Nei ragionamenti sul futuro possono riemergere le propensioni ideali di ognuno. Chi pensa che si debba dare meno importanza all’individuo vedrà la via d’uscita in un ritorno dello spirito comunitario. Forse però l’individualismo stesso non ha ancora detto la sua ultima parola. Questo almeno è un insegnamento che possiamo ricavare dalla storia. Non c’è un individualismo solo. Il trionfo apparente della tendenza all’affermazione del singolo è stato accompagnato da una caduta verticale nello sviluppo dell’individualità. Nel mutamento storico le figure esemplari hanno spesso avuto un ruolo decisivo.

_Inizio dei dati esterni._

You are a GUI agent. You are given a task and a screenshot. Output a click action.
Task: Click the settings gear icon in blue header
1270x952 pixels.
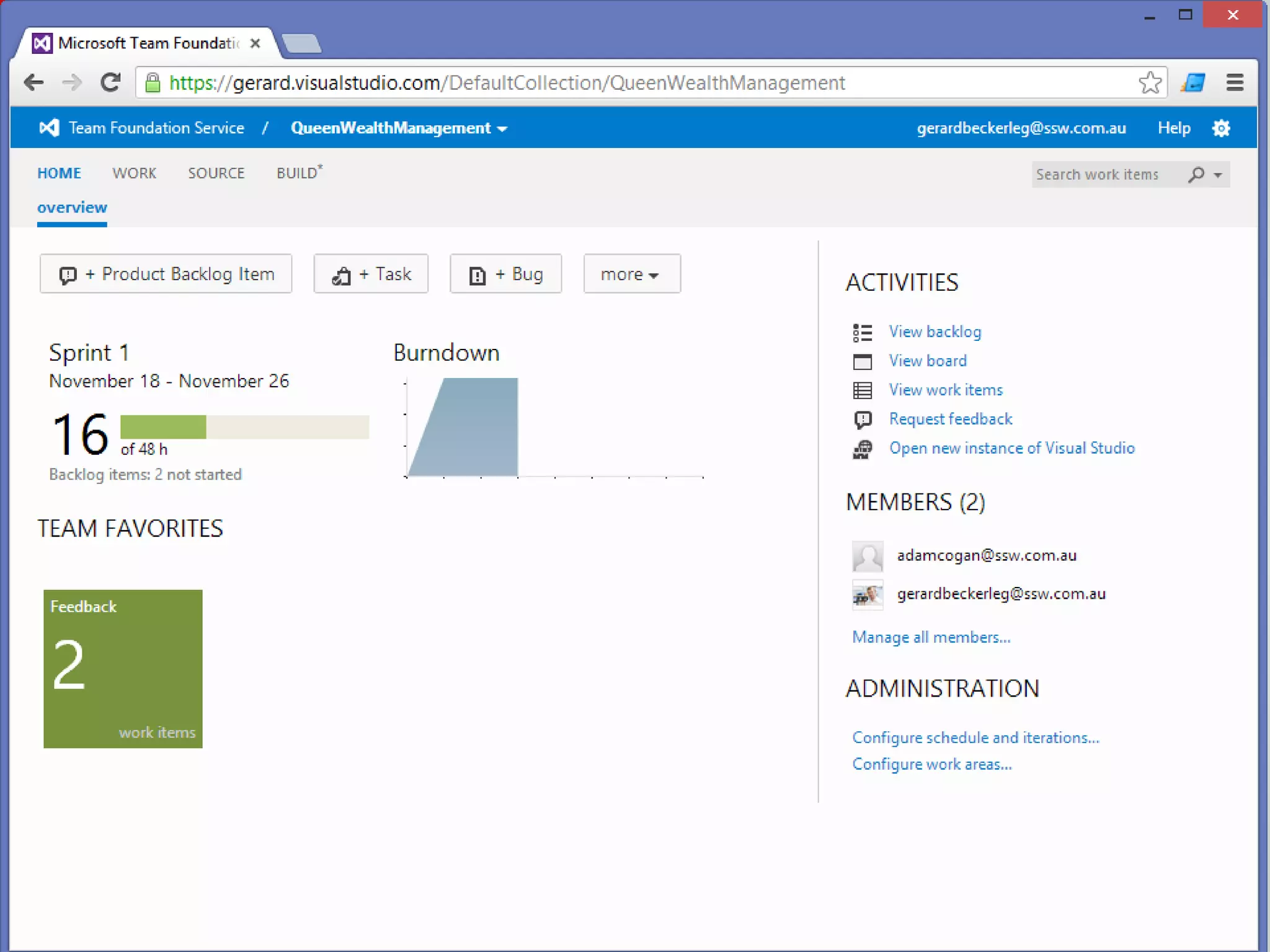[1221, 128]
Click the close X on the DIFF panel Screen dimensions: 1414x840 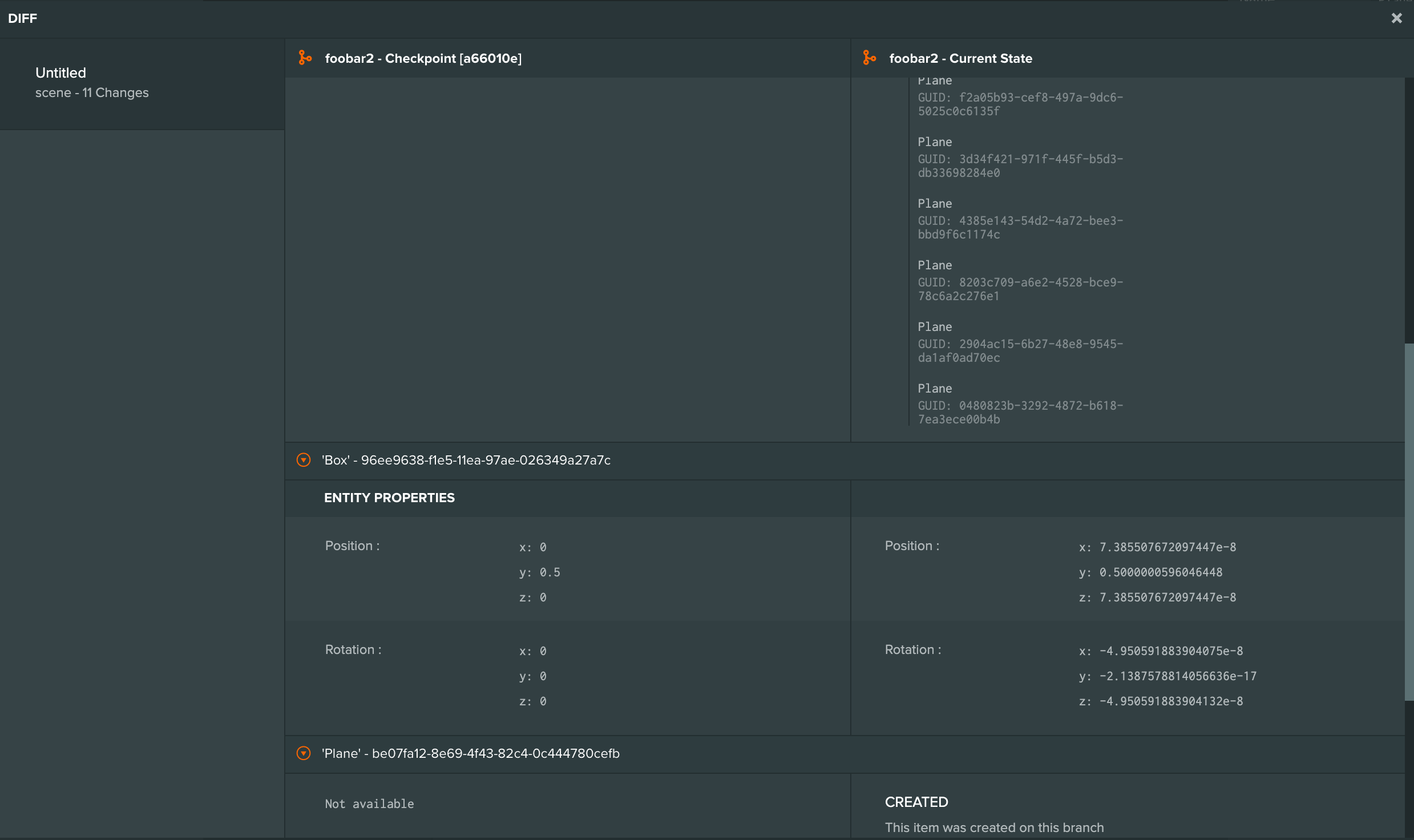click(x=1396, y=18)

Sono rare nei vari campi della cultura, della scienza e della politica al momento le individualità coraggiose capaci di offrire una risposta innovativa alle sfide del nostro tempo, ma una facile previsione conduce a pensare che senza il loro contributo la via d’uscita dall’attuale crisi di prospettive rischia di restare bloccata ancora a lungo. 

Giovanni Carpinelli


[1] S. Lukes, Individualism, Harper & Row, New York 1973, pp. 1-42 Il fatto che la parola comportasse una molteplicità poco chiara di significati era già stato notato da Max Weber (L’etica protestante) e trova conferma in A. Lalande , Dizionario critico di filosofia, Isedi, Milano 1971,  p. 408: “Termine pericoloso, molto equivoco, il cui uso dà luogo continuamente a dei sofismi.”  
[2] L’individualisme et les intellectuels, “Revue bleue”, 4e série, t. X, 1898, pp. 7-13.
[3] F. A. von Hayek,  Individualismo: quello vero e quello falso, Rubbettino, Soveria Mannelli 1997 [1946].
[4] A. Millefiorini, Individualismo e societa di massa : dal 19. secolo agli inizi del 21., Carocci, Roma :2005, 222 p.
[5] Cfr. in particolare N. Matteucci, Presentazione, in A. Laurent, Storia dell’individualismo, il Mulino, Bologna 1994, passim.
[6] La distinzione è formulata da J. Dewey, Ethics, in John Dewey, the Middle Works, vol.14, Southern Illinois University Press, Carbonale & Edwardsville 1983 (1932). Corrisponde ai significati C e E in A. Lalande, Dizionario, cit., p. 408: da una parte (C) “indipendenza di spirito”, dall’altra (E) “tendenza ad affrancarsi da ogni obbligo di di solidarietà e a non pensare che a sé”.